ADVENTURES OF CAPTAIN HORN
"Yes," said the other. "We are getting on toward the end of this voyage, and it is about time to give up that fancy. I always imagine, when I am near the end of a voyage, what I am going to do when I go ashore, and if I have any real right to some of the gold down under our decks, I shall do something very different from anything I ever did before."
"I hope you don't mean going on a spree," said Burke, who was standing near. "That would be something entirely different."

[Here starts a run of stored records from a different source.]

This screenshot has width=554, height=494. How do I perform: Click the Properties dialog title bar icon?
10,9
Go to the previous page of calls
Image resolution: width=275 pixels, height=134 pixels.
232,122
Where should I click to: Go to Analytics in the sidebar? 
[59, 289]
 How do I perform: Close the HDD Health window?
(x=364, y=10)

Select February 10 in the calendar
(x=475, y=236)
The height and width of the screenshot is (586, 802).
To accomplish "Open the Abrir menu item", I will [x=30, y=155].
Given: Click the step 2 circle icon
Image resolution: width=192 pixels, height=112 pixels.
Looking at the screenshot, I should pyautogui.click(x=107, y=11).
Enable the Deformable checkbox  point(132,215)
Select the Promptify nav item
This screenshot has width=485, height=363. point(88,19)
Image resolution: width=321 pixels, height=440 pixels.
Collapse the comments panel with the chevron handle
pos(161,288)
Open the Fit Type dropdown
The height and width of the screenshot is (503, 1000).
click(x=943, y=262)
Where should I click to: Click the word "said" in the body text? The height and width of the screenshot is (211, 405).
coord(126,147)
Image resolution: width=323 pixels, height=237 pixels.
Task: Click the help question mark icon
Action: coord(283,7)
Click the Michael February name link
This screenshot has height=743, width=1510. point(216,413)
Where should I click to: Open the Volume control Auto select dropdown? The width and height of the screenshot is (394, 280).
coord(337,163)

"I thought," said the captain, "that you both understood this business, but I don't mind going over it again. There is no doubt in my mind that this gold originally belonged to the Incas, who then owned Peru, and they put it into that mound to keep it from the Spaniards, whose descendants now own Peru, and who rule it without much regard to the descendants of the ancient Peruvians. Now, when I discovered the gold, and began to have an idea of how valuable the find was, I knew that the first thing to do was to get it out of that place and away from the country. Whatever is to be done in the way of fair play and fair division must be done somewhere else, and not there. If I had informed the government of what I had found, this gold would have gone directly into the hands of the descendants of the people from whom its original owners did their very best to keep it, and nobody else would have had a dollar's worth of it. If we had stood up for our rights to a reward for finding it, ten to one we would all have been clapped into prison."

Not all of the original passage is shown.